* Problem details *
Rewrite the hurricane recollection from "Hurricane time" through "so, moving on).", substituting "brownies" for each occurrence of "flapjacks".

28 August 2011

Hurricane time



Waiting to hear from friends who were in the path of Hurricane Irene (they're fine) had me thinking about our one and only English hurricane that I can remember, in 1987. I was all of 18 and in my second month away from home, and because this was 1987, we didn't have televisions in our rooms, or internet or mobile phones to be aware that there might be a hurricane. Or not, depending on who you listened to. It may have been on the radio, but frankly I was busy discovering cheap rotgut alcohol (oh Thunderbird, beloved drink of penniless students and winos), Indian food and Pink Floyd. Oh, and wondering what to do about being a non-smoker when the pot got passed around (they baked me flapjacks! I mean, I'm sure they would have. But they didn't. Because of course I did not try it. Never. Not even in flapjacks. Because that would be bad. Ahem, so, moving on).

Our halls of residence were in the middle of a beautiful wooded park. It did occur to me that evening that the trees were swaying an awful lot in the wind, but I shrugged my shoulders. Windy. Big deal.

Quite a big deal, as it turned out, although I suspect not on Irene's scale. At breakfast, we found out that we had all slept through our first ever hurricane and some of us went out to look.

Our baby trees around the edge of the park were all bent and sad. One had fallen over, and being fine upstanding youths, who never smoked pot or ate interesting flapjacks, we thought, poor Sad Fallen Tree. We will save you, Tree! Together we pushed Sad Fallen Tree up, to stand next to the path once again and have a new chance at life. Proud of our efforts, we moved on in our quest to explore our wind-ravaged land and offer help, or at least be nosy.

Of course, a hundred yards up the road, we realised that Sad Fallen Tree might fall over again, and this time might hit someone on the way down. We raced back down the road and pushed over Sad Fallen Tree again, so that it didn't kill someone in its second tragic demise.

* Rows *
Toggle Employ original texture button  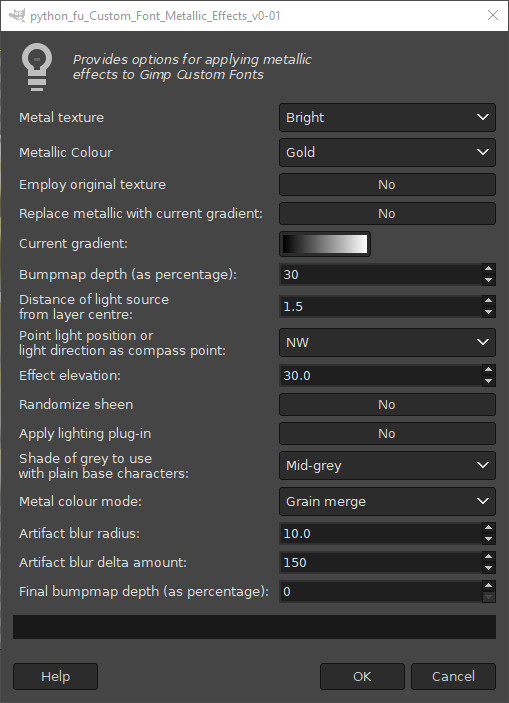(387, 185)
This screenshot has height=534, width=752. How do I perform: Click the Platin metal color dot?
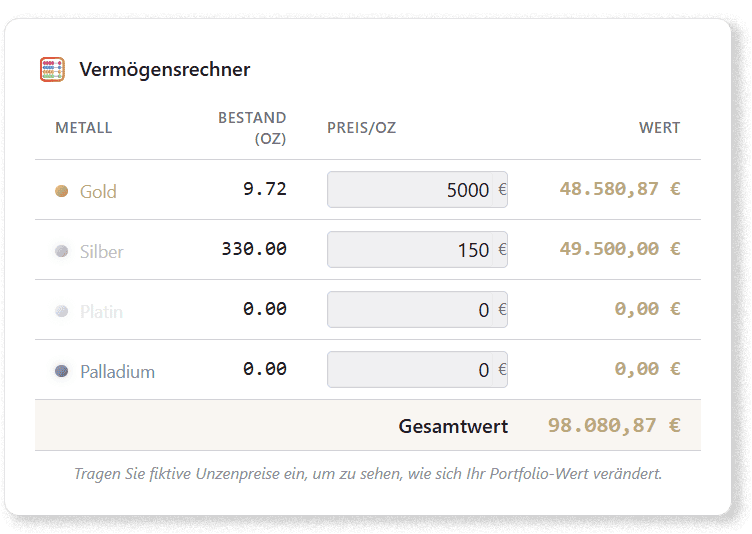pos(62,311)
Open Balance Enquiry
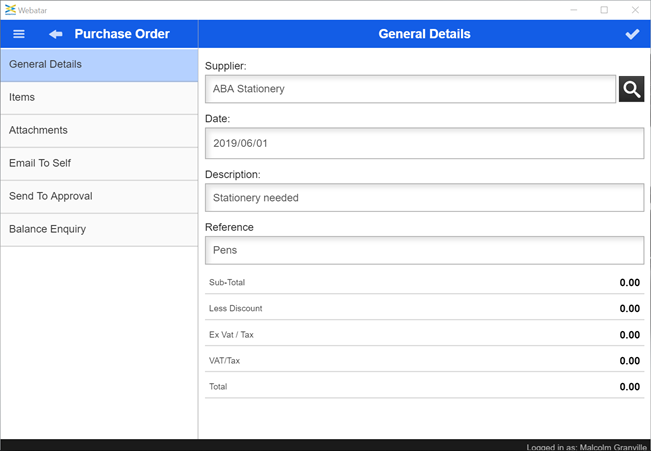This screenshot has height=451, width=651. 99,230
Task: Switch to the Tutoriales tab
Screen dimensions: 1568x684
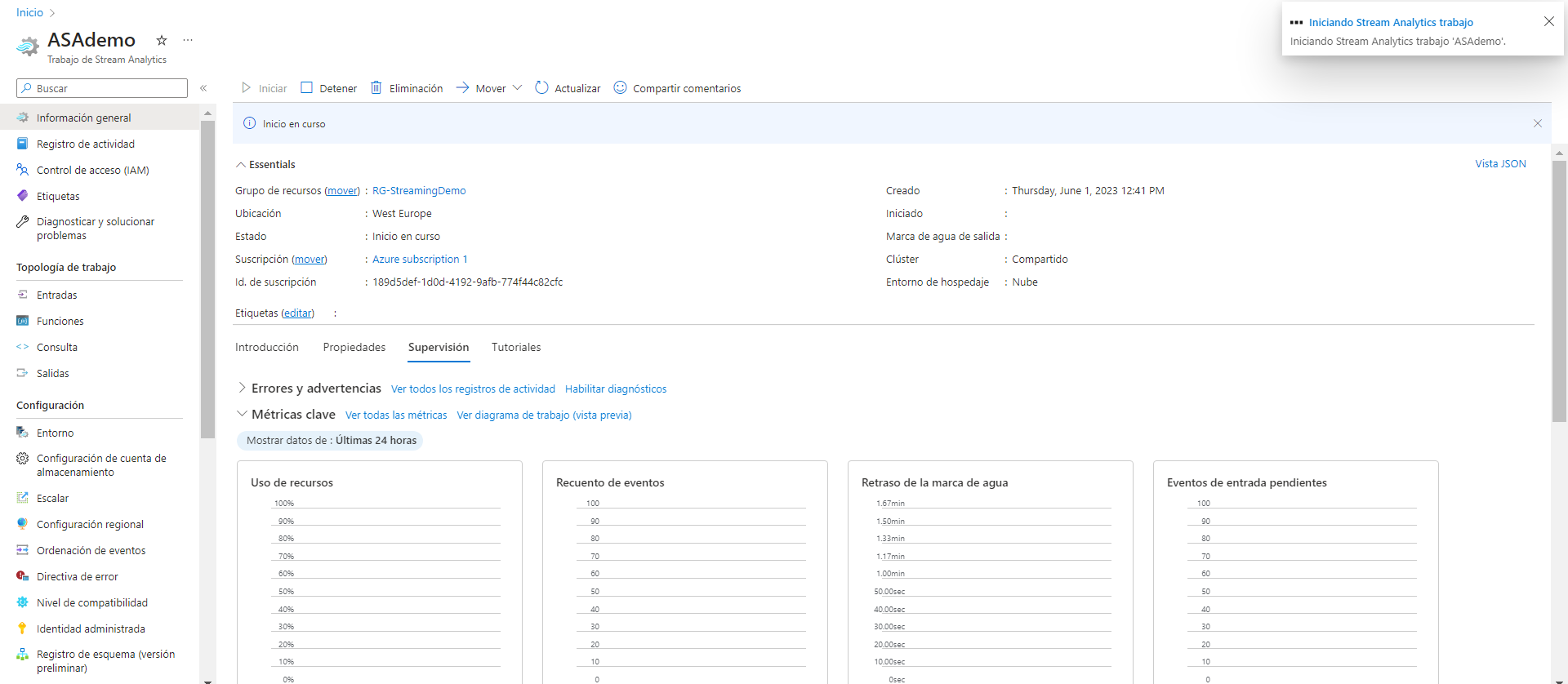Action: (x=515, y=347)

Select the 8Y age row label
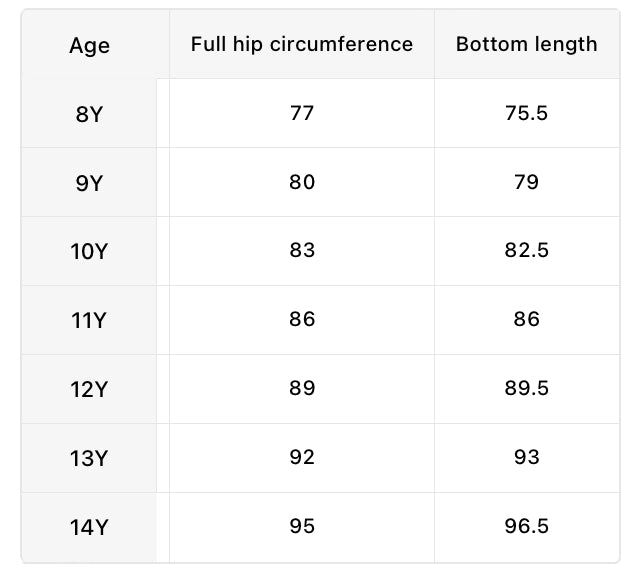pyautogui.click(x=89, y=114)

* Solution below *
Hurricane time



Waiting to hear from friends who were in the path of Hurricane Irene (they're fine) had me thinking about our one and only English hurricane that I can remember, in 1987. I was all of 18 and in my second month away from home, and because this was 1987, we didn't have televisions in our rooms, or internet or mobile phones to be aware that there might be a hurricane. Or not, depending on who you listened to. It may have been on the radio, but frankly I was busy discovering cheap rotgut alcohol (oh Thunderbird, beloved drink of penniless students and winos), Indian food and Pink Floyd. Oh, and wondering what to do about being a non-smoker when the pot got passed around (they baked me brownies! I mean, I'm sure they would have. But they didn't. Because of course I did not try it. Never. Not even in brownies. Because that would be bad. Ahem, so, moving on).